Trump wütet – Zielscheibe Powell
US-Präsident Donald Trump reagierte prompt – und mit scharfer Rhetorik. Auf seiner Plattform „Truth Social“ wetterte er gegen den Vorsitzenden der US-Notenbank: „Jerome Powell von der Fed, der immer ZU SPÄT UND FALSCH liegt, hat gestern erneut ein völliges Chaos von sich gegeben. Seine Entlassung kann nicht schnell genug kommen!“ Während die EZB die wirtschaftlichen Auswirkungen des globalen Zollkonflikts aktiv bekämpft, hält die US-Notenbank (Fed) ihren Leitzins bislang stabil. Powell hatte zuletzt betont, dass die Unsicherheiten durch Trumps eigene Wirtschaftspolitik – insbesondere seine Importzölle – „uns wahrscheinlich weiter von unseren geldpolitischen Zielen entfernen“.
Screenshot: Truth Social @realDonaldTrump
Doch Trumps Kritik geht über wirtschaftliche Analyse hinaus. In einem Interview im Oval Office erklärte er: „Wenn ich ihn rauswerfen will, ist er sofort weg – glauben Sie mir.“ Zwar ist die rechtliche Grundlage für eine solche Entlassung umstritten, doch allein die Androhung sorgt für Unruhe.
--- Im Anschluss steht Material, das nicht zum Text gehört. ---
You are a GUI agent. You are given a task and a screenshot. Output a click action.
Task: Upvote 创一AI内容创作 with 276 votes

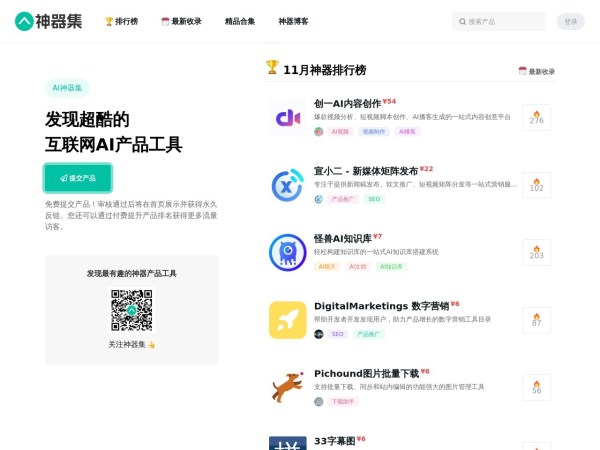tap(536, 118)
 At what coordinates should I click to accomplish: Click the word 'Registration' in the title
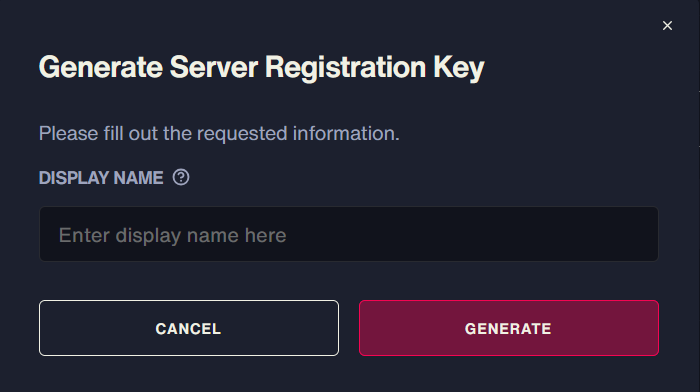coord(346,67)
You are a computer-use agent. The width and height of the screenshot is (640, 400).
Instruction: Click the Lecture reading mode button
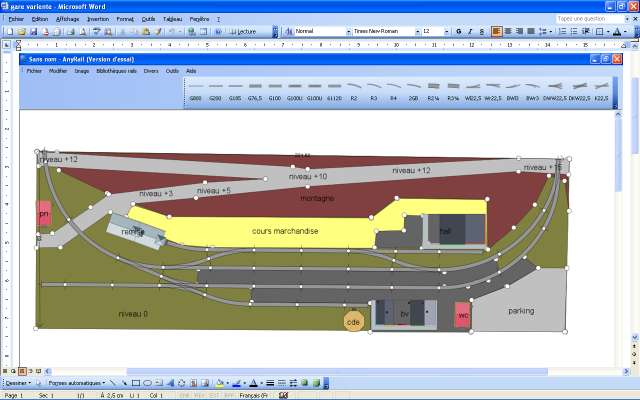pyautogui.click(x=243, y=31)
Warnungen vor politischer Einflussnahme
Die Reaktionen ließen nicht lange auf sich warten. Die demokratische US-Senatorin Elizabeth Warren warnte in einem Interview mit CNBC eindringlich: „Wenn der Präsident den Fed-Vorsitzenden feuern kann, wird das die Märkte zum Einsturz bringen.“ Sie erinnerte daran, dass die Unabhängigkeit der Notenbank ein zentrales Element wirtschaftlicher Stabilität sei. Auch EZB-Chefin Lagarde nahm Powell in Schutz: „Ich habe großen Respekt vor meinem Kollegen Jay Powell.“ Zentralbanken müssten unabhängig von politischen Einflüssen arbeiten, sagte sie – das gelte nicht nur für die USA, sondern für jede demokratische Volkswirtschaft.
Ähnlich warnende Worte hatte Shareholder Value Management CEO & CIO Frank Fischer bereits kurz nach Trumps Angelobung auf e-fundresearch.com niedergeschrieben: "Mr. President, Finger weg von der Fed! "
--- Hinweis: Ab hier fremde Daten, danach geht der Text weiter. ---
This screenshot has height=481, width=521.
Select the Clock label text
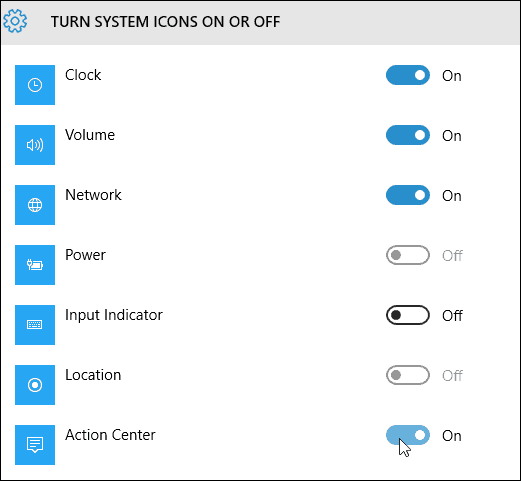pyautogui.click(x=83, y=75)
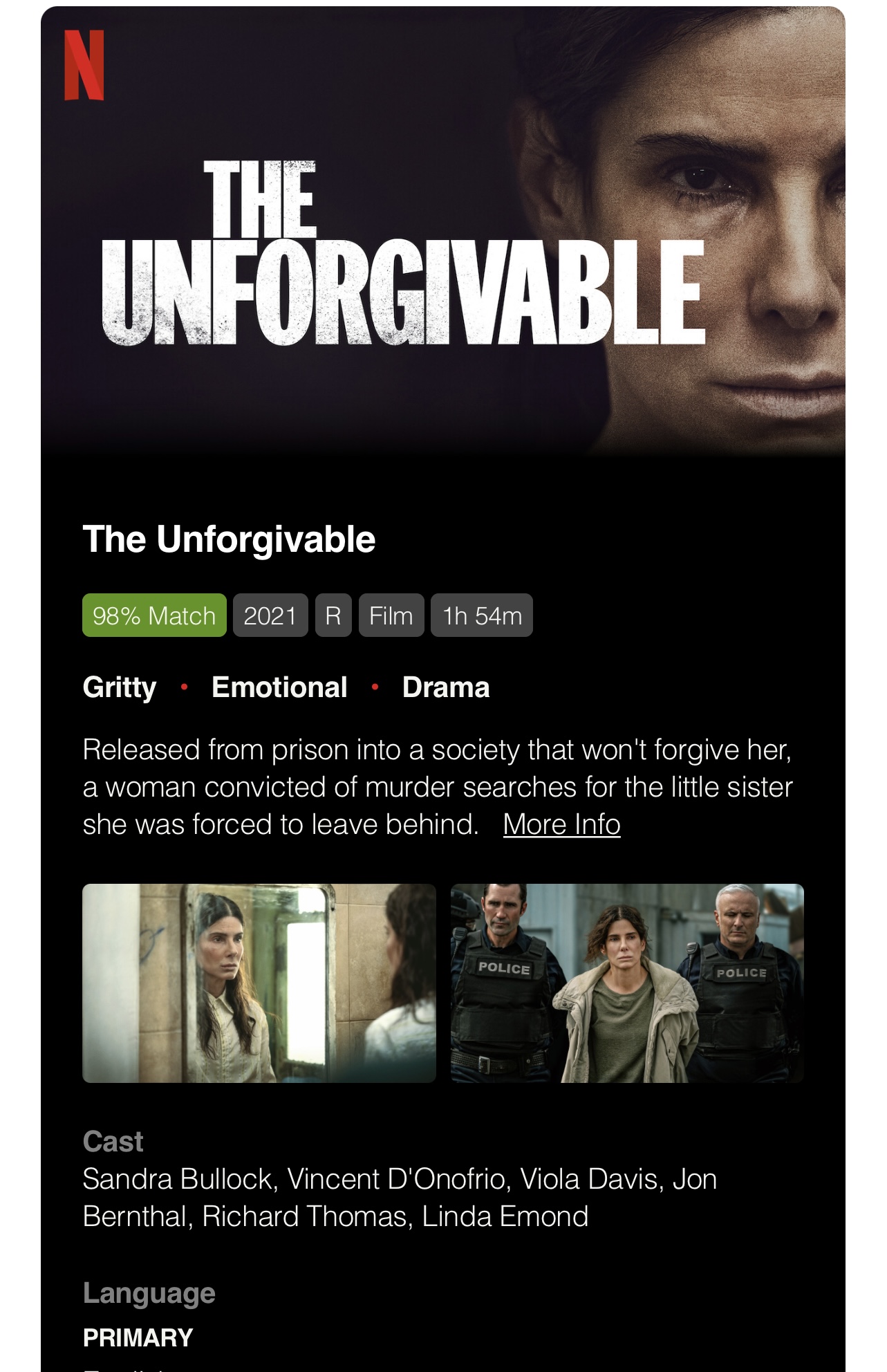Click cast member Vincent D'Onofrio
This screenshot has height=1372, width=887.
pyautogui.click(x=396, y=1179)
Selbst aus Trumps Umfeld mehren sich die warnenden Stimmen. US-Finanzminister Scott Bessent soll laut einem Medienbericht von Politico mehrfach darauf hingewiesen haben, dass ein Angriff auf Powell das Vertrauen der Märkte erschüttern würde. Ein Insider sprach von „einer Granate mit gezogenem Splint – es gibt keine Garantien“.
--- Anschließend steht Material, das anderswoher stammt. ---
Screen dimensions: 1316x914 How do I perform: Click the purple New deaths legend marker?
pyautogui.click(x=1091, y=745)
Inmitten steigender geopolitischer Spannungen und wirtschaftlicher Unsicherheiten könnten geldpolitische Entscheidungen in den kommenden Monaten stärker politisiert werden als je zuvor. Für Anleger heißt das: Auf Sicht fahren – und auf beide Seiten des Atlantiks genau hinschauen.